As one of Wall Street's worst years comes to a close, investors will brace themselves for Morgan Stanley's and Goldman Sachs' results this week.
Analysts expect a tough fourth quarter for the two banks, and Goldman is widely expected to post its first quarterly loss since going public in 1999.
"It could be tougher sledding as far as write-offs go," said PNC's Stone.
Morgan Stanley is likely to wind up in the red for the second time in the past four quarters.
Since the S&P 500 hit its bear market low on November 21, the US stock market has increasingly showed signs of shrugging off even the bleakest of news as investors bet that the downturn could not possibly get much worse. Some believe an economic revival is likely by 2009's second half.
After the S&P slid on November 21 to its bear market intraday low of 741.02 - a level last seen in 1997 - the benchmark index has gained almost 19 percent.
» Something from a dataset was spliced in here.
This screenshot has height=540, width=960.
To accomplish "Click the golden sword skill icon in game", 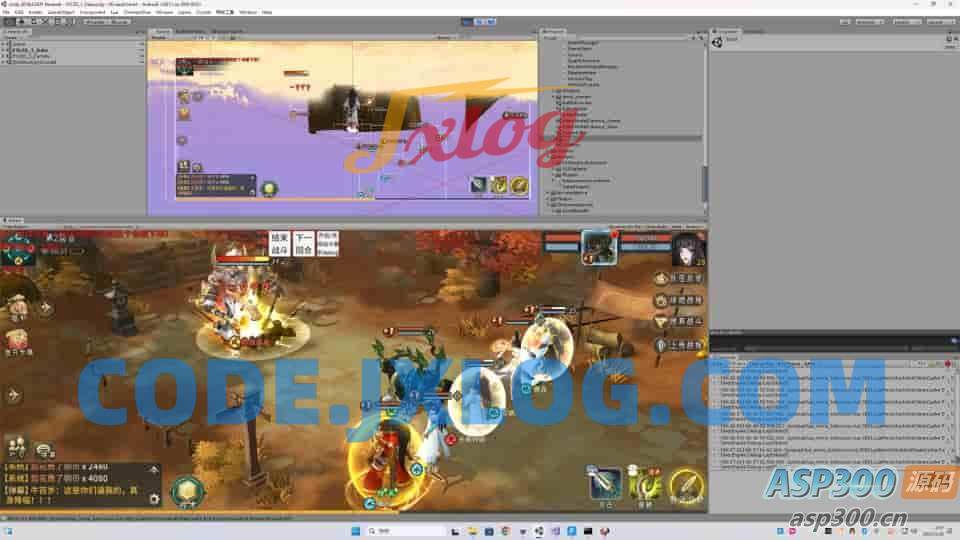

For the year, the Dow is down 34.9 percent, while the S&P 500 is off 40.1 percent and the Nasdaq is down 42 percent.
The week's economic calendar is sparse, but some reports will command attention: November industrial production today; the US Consumer Price Index and housing starts, both for November, tomorrow, as well as the December reading on Mid-Atlantic business activity from the Federal Reserve Bank of Philadelphia and the latest weekly jobless claims, both on Thursday.
Overall CPI is expected to show a 1.3 percent drop in November, according to economists polled by Reuters.
On a year-over-year basis, overall CPI is seen up 1.5 percent, the Reuters poll showed.
More weakness on the housing front is forecast, with housing starts likely to slip to a seasonally adjusted annual rate of 740,000 units in November from October's record low of 791,000, according to the Reuters poll.
On the thin roster of Fed speakers this week is Richard Fisher, the president of the Federal Reserve Bank of Dallas. He is set to speak in Dallas on Thursday on "Historical Perspectives on the Current Economic and Financial Crisis."